» **SELECTION**:

Unlike Davis, who pleaded his innocence to the last moments of his life, Olson bragged of his crimes and expressed no remorse.

"No longer a debate"

Is the death penalty outdated and wrong? Or could it be justified in specific cases? Dr. Robert Gordon, Professor and Director of Criminology at SFU, expressed his thoughts:

"The death penalty debate has occurred in Canada; it's no longer a debate, and I'm quite content with that," he said. "I see no value in reopening it."


Few countries in the world still actively practice capital punishment. In fact, more than two-thirds of the countries in the world have abolished it, according to Amnesty International. That's 96 countries. Nine countries (Bolivia, Brazil, Chile, El Salvador, Fiji, Israel, Kazakhstan, Latvia, Peru) will sentence death row for exceptional crimes, and 34 countries still practice capital punishment but haven't executed anyone in the past 10 years. This includes Algeria, Russia, South Korea and Sri Lanka. In total, only 197 countries are still abolitionist and retentionist. 

Execution despite serious doubts about man's guilt

Davis' execution made international headlines. Amnesty International condemned Georgia's justice system launched an online petition to help overturn the death penalty in the U.S.

"While a majority of the world – more than 65 per cent of all countries – has abolished the death penalty in law or practice, the United States remains one of the top countries responsible for executing people," the petition read. "The state of Georgia shamefully executed Troy Davis on September 21, 2011, despite serious doubts about his guilt."

Gordon believes that the death penalty should remain abolished in Canada -- even in the case of serious criminals such as Olson -- due to the grave implications if an innocent person is executed.

"One of the major problems is that if there are mistakes, and there have been lots of mistakes made in trials. If people are wrongfully convicted, and then they're executed, there's no way in which their life can be restored," Gordon said.

"Our criminal justice system is not infallible and for that reason alone, we probably should maintain our current vision which is no capital punishment in this country."

Other Canadians seem to agree with this position.

Death penalty not the answer

"The death penalty dehumanizes societies that tolerate it...It does not bring back the dead, it is not a deterrent, in the US anyway, its administration is terribly expensive, and it does not make society safer," Steven Forth wrote on Vancouver Observer's Facebook.

"Canada is not too soft on most crimes (although white collar and environmental criminals generally get a pass). Our justice system needs to be much swifter but longer sentences and extreme measures like the death penalty are not part of the answer."

[Screenshot and document pointing data]
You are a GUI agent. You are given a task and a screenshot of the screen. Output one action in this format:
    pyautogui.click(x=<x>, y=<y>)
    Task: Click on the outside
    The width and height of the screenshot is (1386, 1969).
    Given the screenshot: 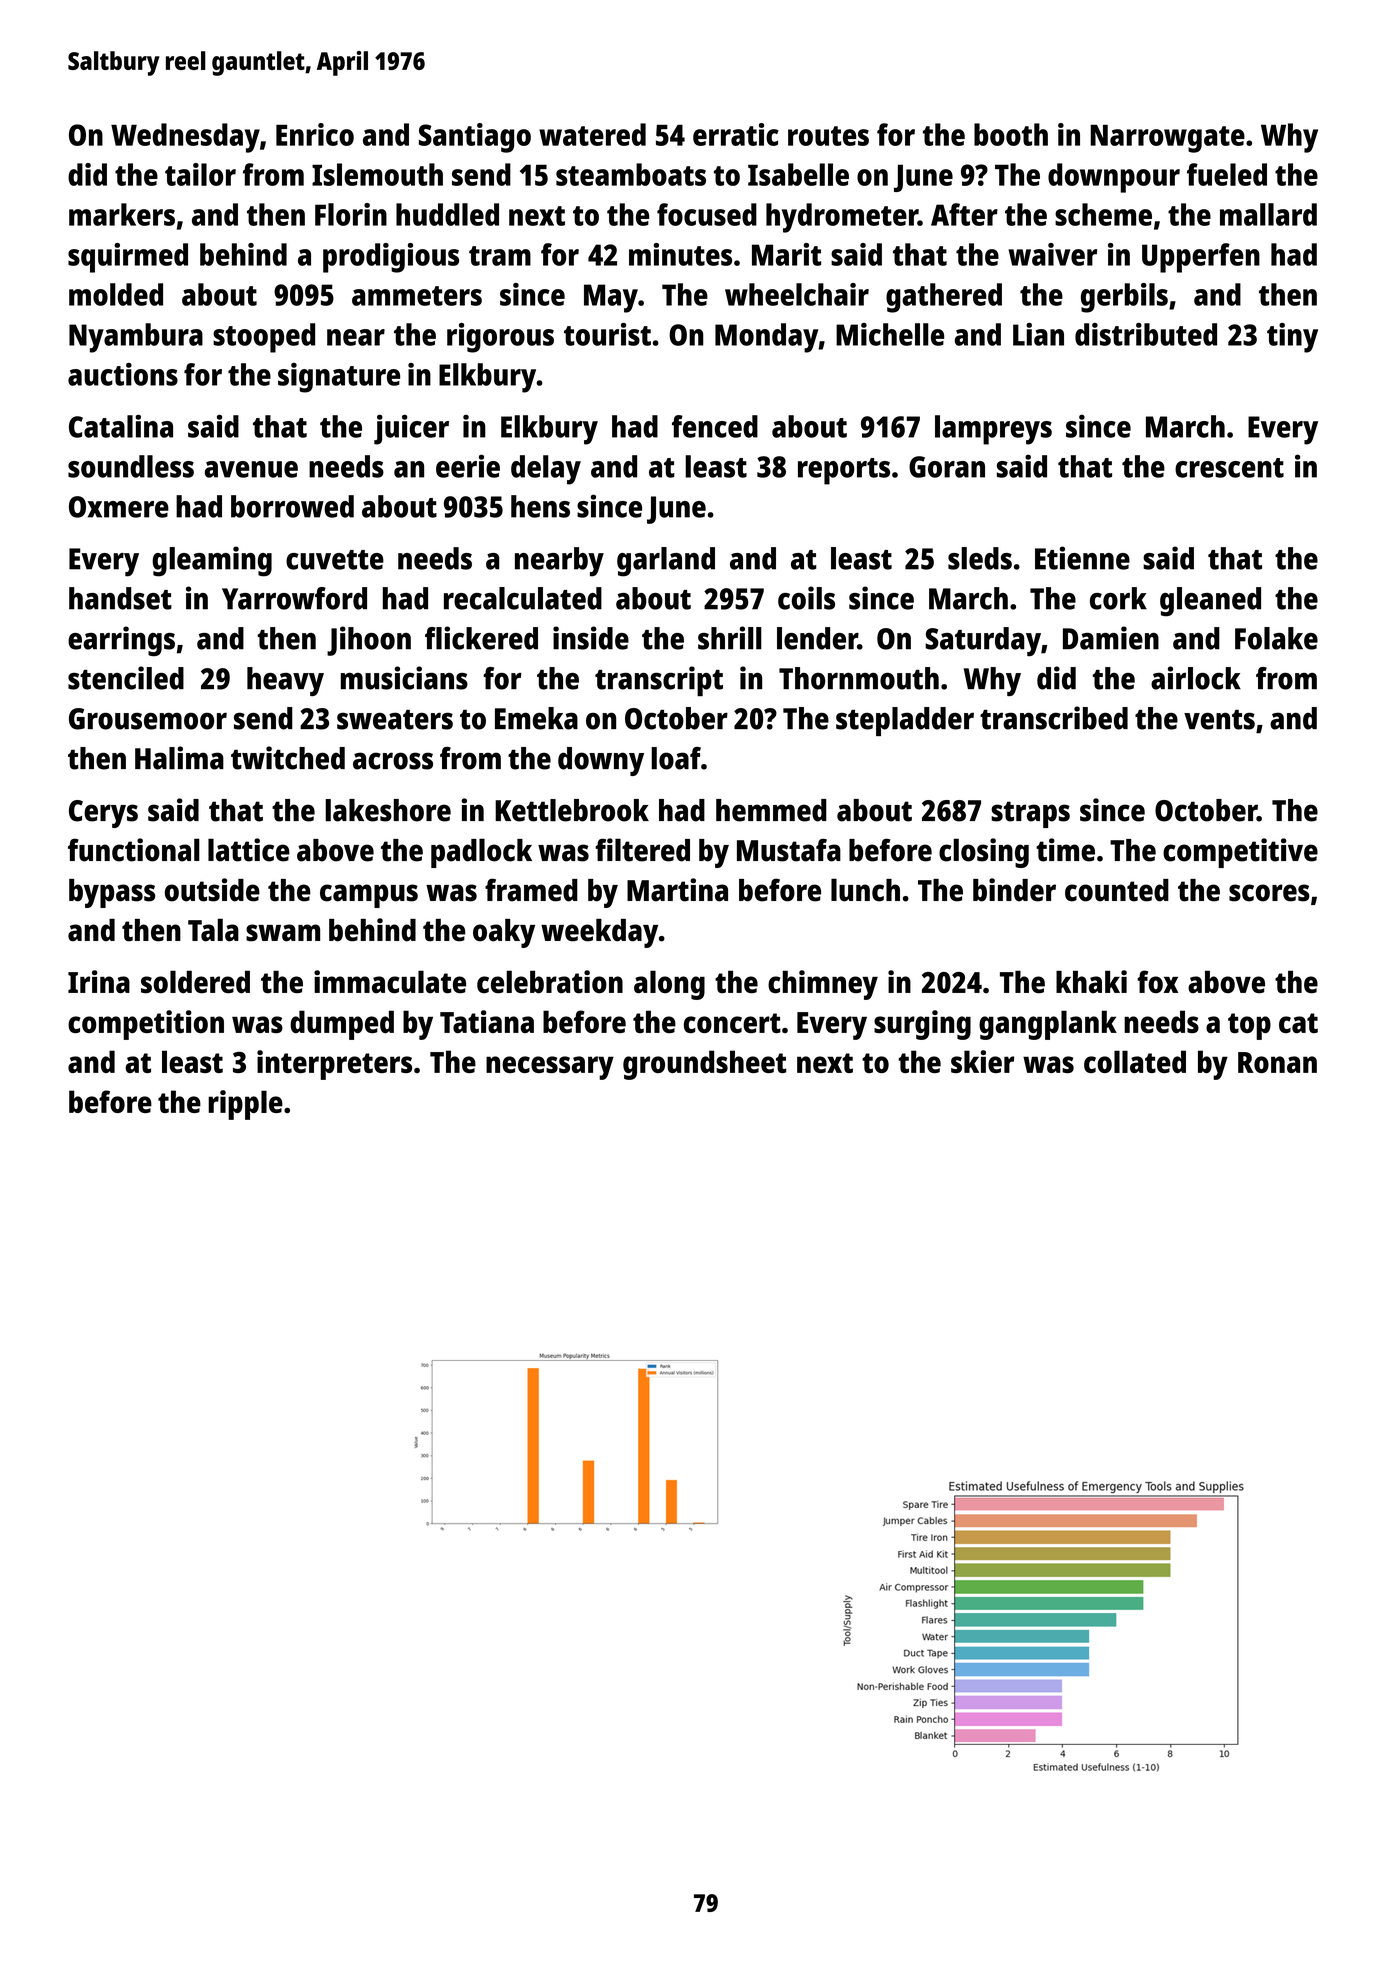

» **AIM 1**:
Answer these questions from the death penalty text:
(a) What positions does Robert Gordon hold at SFU?
(b) On what date did Georgia execute Troy Davis, according to the petition?
(c) Where did Steven Forth post his comment?
» **AIM 2**:
Quote the death penalty text word for word between "Gordon believes that" and "person is executed.", inclusive.

» **RESPONSE 1**:
(a) Professor and Director of Criminology
(b) September 21, 2011
(c) On Vancouver Observer's Facebook

» **RESPONSE 2**:
Gordon believes that the death penalty should remain abolished in Canada -- even in the case of serious criminals such as Olson -- due to the grave implications if an innocent person is executed.